◆ **WHAT THE TASK REQUIRES**: Please return all of the data exactly as written.

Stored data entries
•••••

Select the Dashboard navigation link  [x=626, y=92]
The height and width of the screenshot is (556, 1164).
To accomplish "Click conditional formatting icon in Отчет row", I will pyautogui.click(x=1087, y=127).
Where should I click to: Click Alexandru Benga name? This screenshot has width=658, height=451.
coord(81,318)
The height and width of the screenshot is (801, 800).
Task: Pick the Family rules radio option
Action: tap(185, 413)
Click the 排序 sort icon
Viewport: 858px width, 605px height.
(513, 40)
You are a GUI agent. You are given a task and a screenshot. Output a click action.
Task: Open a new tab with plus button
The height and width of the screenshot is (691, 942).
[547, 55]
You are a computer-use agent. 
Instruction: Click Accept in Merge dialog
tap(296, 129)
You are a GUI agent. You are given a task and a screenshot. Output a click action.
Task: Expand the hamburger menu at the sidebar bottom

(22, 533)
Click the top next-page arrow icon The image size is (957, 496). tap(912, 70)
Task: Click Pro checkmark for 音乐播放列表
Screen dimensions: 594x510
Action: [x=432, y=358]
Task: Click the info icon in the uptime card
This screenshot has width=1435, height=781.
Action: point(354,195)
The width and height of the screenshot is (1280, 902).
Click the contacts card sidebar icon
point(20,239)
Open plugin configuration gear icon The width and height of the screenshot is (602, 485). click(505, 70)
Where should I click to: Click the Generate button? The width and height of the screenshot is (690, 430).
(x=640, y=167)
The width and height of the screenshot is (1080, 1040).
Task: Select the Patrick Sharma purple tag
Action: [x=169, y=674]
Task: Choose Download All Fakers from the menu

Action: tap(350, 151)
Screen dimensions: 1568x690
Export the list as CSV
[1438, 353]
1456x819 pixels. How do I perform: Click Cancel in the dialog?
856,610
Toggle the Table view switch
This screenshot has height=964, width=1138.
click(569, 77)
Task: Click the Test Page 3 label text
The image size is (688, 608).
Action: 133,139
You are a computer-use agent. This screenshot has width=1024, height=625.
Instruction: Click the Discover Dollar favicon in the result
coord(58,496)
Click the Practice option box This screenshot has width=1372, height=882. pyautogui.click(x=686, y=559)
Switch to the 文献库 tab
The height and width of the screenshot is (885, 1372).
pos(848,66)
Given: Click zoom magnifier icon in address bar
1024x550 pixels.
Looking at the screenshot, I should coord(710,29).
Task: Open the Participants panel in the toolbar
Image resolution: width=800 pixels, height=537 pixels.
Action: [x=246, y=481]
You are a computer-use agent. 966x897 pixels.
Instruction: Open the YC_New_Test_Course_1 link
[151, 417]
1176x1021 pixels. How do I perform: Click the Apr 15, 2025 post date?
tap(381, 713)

•••••

◆ **ANSWER SPACE**:
Select the Dashboard navigation link  [x=626, y=92]
The height and width of the screenshot is (556, 1164).
To accomplish "Click conditional formatting icon in Отчет row", I will pyautogui.click(x=1087, y=127).
Where should I click to: Click Alexandru Benga name? This screenshot has width=658, height=451.
coord(81,318)
The height and width of the screenshot is (801, 800).
Task: Pick the Family rules radio option
Action: tap(185, 413)
Click the 排序 sort icon
Viewport: 858px width, 605px height.
(513, 40)
You are a GUI agent. You are given a task and a screenshot. Output a click action.
Task: Open a new tab with plus button
The height and width of the screenshot is (691, 942).
[547, 55]
You are a computer-use agent. 
Instruction: Click Accept in Merge dialog
tap(296, 129)
You are a GUI agent. You are given a task and a screenshot. Output a click action.
Task: Expand the hamburger menu at the sidebar bottom

(22, 533)
Click the top next-page arrow icon The image size is (957, 496). tap(912, 70)
Task: Click Pro checkmark for 音乐播放列表
Screen dimensions: 594x510
Action: [x=432, y=358]
Task: Click the info icon in the uptime card
This screenshot has width=1435, height=781.
Action: point(354,195)
The width and height of the screenshot is (1280, 902).
Click the contacts card sidebar icon
point(20,239)
Open plugin configuration gear icon The width and height of the screenshot is (602, 485). click(505, 70)
Where should I click to: Click the Generate button? The width and height of the screenshot is (690, 430).
(x=640, y=167)
The width and height of the screenshot is (1080, 1040).
Task: Select the Patrick Sharma purple tag
Action: [x=169, y=674]
Task: Choose Download All Fakers from the menu

Action: tap(350, 151)
Screen dimensions: 1568x690
Export the list as CSV
[1438, 353]
1456x819 pixels. How do I perform: Click Cancel in the dialog?
856,610
Toggle the Table view switch
This screenshot has height=964, width=1138.
click(569, 77)
Task: Click the Test Page 3 label text
The image size is (688, 608).
Action: 133,139
You are a computer-use agent. This screenshot has width=1024, height=625.
Instruction: Click the Discover Dollar favicon in the result
coord(58,496)
Click the Practice option box This screenshot has width=1372, height=882. pyautogui.click(x=686, y=559)
Switch to the 文献库 tab
The height and width of the screenshot is (885, 1372).
pos(848,66)
Given: Click zoom magnifier icon in address bar
1024x550 pixels.
Looking at the screenshot, I should coord(710,29).
Task: Open the Participants panel in the toolbar
Image resolution: width=800 pixels, height=537 pixels.
Action: [x=246, y=481]
You are a computer-use agent. 966x897 pixels.
Instruction: Open the YC_New_Test_Course_1 link
[151, 417]
1176x1021 pixels. How do I perform: Click the Apr 15, 2025 post date?
tap(381, 713)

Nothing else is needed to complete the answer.